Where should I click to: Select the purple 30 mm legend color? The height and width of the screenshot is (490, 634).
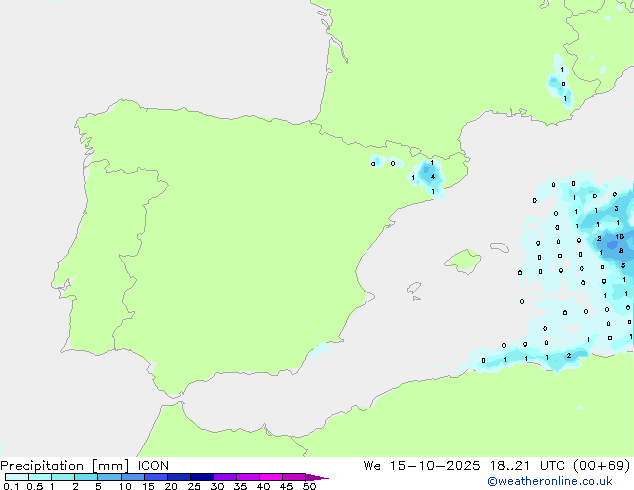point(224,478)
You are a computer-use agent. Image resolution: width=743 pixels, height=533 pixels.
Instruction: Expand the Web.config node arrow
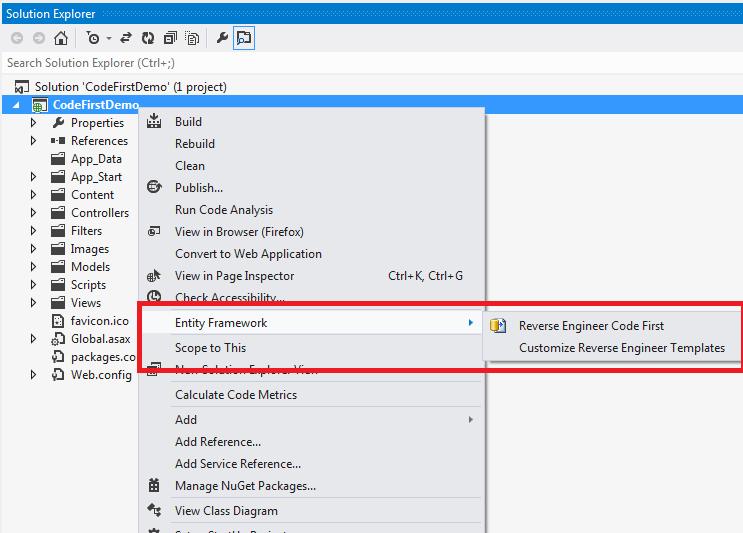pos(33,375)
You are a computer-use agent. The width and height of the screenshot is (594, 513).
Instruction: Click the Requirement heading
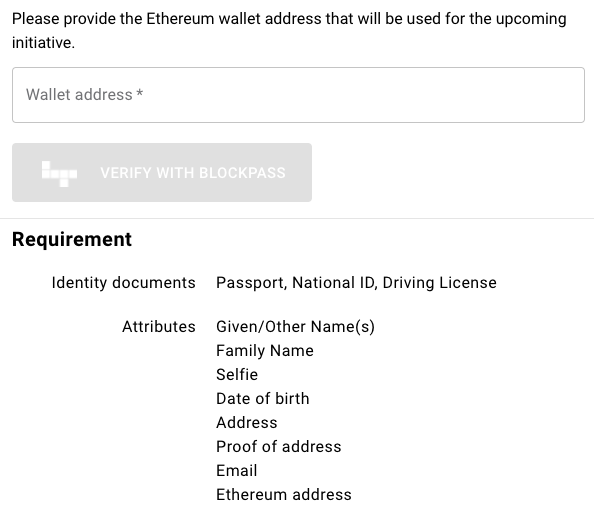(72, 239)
━━━━━━
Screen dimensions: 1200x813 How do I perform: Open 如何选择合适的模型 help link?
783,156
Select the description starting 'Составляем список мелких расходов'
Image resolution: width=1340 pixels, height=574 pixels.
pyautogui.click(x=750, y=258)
━━━━━━
Go through the listing above and copy each line that contains "agent".

#### [Completed exercise]
You are a computer-use agent. Image resolution: width=743 pixels, height=533 pixels.
You are a computer-use agent. The width and height of the screenshot is (594, 513).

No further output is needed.